Raw data:
____________

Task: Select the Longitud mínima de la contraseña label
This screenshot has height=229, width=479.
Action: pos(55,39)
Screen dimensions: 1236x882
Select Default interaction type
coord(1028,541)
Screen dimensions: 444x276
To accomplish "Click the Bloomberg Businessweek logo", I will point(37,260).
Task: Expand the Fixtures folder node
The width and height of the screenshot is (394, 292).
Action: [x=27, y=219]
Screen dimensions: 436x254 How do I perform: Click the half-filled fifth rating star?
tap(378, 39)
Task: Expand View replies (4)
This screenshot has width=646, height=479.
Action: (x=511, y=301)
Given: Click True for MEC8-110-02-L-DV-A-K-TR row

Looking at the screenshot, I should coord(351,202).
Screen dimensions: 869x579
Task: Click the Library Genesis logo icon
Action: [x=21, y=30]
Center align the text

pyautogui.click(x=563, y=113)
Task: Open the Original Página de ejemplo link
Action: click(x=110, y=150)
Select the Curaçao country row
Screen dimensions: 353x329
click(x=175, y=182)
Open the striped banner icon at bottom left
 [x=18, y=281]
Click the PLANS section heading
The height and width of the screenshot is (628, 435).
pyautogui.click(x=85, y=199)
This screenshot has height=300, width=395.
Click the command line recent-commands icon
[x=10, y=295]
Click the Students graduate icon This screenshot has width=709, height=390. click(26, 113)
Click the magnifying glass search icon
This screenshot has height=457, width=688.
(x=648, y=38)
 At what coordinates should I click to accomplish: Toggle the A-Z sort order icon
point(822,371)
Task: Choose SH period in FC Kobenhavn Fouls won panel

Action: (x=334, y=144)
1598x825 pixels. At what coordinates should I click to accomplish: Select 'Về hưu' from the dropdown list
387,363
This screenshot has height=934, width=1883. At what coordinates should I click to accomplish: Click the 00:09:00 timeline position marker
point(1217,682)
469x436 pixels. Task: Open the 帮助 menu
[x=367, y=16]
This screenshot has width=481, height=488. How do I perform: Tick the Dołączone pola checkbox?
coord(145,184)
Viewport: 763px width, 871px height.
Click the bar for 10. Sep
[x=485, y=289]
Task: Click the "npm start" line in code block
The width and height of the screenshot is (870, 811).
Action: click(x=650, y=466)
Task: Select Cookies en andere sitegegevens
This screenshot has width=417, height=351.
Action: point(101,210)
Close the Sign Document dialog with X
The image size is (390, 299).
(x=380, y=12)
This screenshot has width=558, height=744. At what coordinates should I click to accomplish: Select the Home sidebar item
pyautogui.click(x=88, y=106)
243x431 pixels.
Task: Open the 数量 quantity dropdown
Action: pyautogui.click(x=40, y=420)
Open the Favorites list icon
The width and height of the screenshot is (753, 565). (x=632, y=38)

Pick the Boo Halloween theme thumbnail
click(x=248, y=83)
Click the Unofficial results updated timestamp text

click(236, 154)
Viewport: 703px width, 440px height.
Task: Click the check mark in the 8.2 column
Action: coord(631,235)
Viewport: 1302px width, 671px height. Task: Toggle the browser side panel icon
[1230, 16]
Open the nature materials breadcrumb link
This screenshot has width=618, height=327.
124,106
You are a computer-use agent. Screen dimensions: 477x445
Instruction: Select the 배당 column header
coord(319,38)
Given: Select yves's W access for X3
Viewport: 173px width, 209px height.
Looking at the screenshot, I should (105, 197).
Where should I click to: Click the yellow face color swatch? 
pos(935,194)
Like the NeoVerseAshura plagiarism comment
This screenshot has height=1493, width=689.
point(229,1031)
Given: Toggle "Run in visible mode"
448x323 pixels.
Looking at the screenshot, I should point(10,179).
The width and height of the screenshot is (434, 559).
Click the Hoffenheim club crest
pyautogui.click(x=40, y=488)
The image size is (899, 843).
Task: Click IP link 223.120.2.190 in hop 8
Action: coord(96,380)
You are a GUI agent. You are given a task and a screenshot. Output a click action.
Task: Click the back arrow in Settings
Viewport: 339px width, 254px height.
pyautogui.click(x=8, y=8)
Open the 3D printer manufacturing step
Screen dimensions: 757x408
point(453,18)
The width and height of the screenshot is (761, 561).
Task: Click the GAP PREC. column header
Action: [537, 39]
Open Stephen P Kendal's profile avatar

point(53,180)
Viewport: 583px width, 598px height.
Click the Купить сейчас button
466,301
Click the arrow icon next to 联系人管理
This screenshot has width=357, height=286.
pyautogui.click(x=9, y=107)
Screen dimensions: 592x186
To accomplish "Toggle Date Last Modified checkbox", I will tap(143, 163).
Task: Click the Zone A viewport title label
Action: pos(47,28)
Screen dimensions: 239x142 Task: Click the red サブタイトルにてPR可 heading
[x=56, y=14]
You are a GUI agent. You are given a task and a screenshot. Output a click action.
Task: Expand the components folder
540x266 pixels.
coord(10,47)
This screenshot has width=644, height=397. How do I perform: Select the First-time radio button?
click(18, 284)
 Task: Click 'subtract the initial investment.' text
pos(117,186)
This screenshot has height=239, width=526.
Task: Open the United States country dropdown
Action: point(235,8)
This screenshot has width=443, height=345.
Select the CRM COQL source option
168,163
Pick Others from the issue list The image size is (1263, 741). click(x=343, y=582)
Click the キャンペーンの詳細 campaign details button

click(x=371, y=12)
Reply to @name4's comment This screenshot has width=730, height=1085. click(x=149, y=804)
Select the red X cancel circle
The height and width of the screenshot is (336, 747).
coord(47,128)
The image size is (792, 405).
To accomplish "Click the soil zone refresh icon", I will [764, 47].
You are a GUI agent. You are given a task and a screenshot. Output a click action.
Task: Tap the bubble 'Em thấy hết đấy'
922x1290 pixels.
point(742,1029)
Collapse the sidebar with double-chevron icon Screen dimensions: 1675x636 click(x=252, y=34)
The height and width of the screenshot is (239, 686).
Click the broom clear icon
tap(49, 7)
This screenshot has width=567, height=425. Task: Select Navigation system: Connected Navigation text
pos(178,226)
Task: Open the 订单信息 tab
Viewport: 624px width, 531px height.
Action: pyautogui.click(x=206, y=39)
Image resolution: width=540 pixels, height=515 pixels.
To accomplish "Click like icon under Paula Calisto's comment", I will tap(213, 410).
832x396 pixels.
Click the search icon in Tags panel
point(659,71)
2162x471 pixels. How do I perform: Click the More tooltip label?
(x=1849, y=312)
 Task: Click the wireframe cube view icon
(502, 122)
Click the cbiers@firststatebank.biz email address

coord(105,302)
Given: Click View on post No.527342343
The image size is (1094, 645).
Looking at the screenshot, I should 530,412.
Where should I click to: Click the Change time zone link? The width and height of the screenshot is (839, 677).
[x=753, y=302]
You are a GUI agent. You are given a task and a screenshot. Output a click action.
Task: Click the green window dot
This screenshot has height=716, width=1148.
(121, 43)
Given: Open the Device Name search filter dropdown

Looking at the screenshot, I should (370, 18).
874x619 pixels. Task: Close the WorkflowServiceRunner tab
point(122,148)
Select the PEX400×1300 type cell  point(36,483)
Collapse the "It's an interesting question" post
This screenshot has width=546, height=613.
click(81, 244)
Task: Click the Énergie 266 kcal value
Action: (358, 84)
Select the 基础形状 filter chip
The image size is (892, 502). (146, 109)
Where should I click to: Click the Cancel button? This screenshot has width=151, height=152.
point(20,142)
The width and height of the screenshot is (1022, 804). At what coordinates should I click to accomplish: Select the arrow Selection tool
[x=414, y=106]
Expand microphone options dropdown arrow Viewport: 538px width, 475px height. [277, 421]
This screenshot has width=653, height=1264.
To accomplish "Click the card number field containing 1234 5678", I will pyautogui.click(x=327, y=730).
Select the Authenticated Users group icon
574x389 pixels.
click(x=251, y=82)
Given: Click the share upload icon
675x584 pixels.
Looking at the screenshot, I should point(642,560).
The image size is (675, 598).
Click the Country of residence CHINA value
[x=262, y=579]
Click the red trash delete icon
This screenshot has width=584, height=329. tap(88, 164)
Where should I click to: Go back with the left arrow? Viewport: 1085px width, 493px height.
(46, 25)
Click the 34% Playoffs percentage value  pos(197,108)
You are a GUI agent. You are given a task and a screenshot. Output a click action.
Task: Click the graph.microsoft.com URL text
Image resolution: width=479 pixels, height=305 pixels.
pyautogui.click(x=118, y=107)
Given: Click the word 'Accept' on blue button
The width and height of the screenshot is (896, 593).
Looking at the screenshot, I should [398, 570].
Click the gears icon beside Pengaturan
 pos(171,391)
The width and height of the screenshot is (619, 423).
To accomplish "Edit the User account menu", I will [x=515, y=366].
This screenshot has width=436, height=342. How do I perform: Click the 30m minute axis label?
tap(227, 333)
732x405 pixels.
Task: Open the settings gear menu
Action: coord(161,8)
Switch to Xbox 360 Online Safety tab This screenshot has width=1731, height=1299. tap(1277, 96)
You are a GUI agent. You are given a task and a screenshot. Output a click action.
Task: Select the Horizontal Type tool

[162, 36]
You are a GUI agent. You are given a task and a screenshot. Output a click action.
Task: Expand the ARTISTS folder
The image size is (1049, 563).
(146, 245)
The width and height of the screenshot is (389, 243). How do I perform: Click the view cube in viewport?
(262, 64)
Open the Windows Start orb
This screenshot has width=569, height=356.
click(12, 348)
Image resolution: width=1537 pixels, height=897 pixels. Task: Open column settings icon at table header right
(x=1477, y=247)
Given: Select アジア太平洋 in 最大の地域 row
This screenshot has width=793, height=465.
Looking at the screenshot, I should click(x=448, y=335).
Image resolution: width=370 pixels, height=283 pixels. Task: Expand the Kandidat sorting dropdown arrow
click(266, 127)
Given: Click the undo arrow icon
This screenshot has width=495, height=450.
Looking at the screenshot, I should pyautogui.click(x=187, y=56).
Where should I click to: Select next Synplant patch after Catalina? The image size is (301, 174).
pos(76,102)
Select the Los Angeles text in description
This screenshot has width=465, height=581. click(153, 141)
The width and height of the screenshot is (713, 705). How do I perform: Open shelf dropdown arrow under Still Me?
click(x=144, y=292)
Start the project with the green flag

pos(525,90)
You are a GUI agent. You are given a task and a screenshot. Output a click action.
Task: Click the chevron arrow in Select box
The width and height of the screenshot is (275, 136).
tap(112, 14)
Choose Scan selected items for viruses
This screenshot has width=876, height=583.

____________

Task to complete: From the material above, copy exactly the lines between the line holding "Given: Click View on post No.527342343" and the line holding "Given: Click the word 'Accept' on blue button", inclusive, and only those.

Answer section:
Given: Click View on post No.527342343
The image size is (1094, 645).
Looking at the screenshot, I should 530,412.
Where should I click to: Click the Change time zone link? The width and height of the screenshot is (839, 677).
[x=753, y=302]
You are a GUI agent. You are given a task and a screenshot. Output a click action.
Task: Click the green window dot
This screenshot has height=716, width=1148.
(121, 43)
Given: Open the Device Name search filter dropdown

Looking at the screenshot, I should (370, 18).
874x619 pixels. Task: Close the WorkflowServiceRunner tab
point(122,148)
Select the PEX400×1300 type cell  point(36,483)
Collapse the "It's an interesting question" post
This screenshot has width=546, height=613.
click(81, 244)
Task: Click the Énergie 266 kcal value
Action: (358, 84)
Select the 基础形状 filter chip
The image size is (892, 502). (146, 109)
Where should I click to: Click the Cancel button? This screenshot has width=151, height=152.
point(20,142)
The width and height of the screenshot is (1022, 804). At what coordinates should I click to accomplish: Select the arrow Selection tool
[x=414, y=106]
Expand microphone options dropdown arrow Viewport: 538px width, 475px height. [277, 421]
This screenshot has width=653, height=1264.
To accomplish "Click the card number field containing 1234 5678", I will pyautogui.click(x=327, y=730).
Select the Authenticated Users group icon
574x389 pixels.
click(x=251, y=82)
Given: Click the share upload icon
675x584 pixels.
Looking at the screenshot, I should point(642,560).
The image size is (675, 598).
Click the Country of residence CHINA value
[x=262, y=579]
Click the red trash delete icon
This screenshot has width=584, height=329. tap(88, 164)
Where should I click to: Go back with the left arrow? Viewport: 1085px width, 493px height.
(46, 25)
Click the 34% Playoffs percentage value  pos(197,108)
You are a GUI agent. You are given a task and a screenshot. Output a click action.
Task: Click the graph.microsoft.com URL text
Image resolution: width=479 pixels, height=305 pixels.
pyautogui.click(x=118, y=107)
Given: Click the word 'Accept' on blue button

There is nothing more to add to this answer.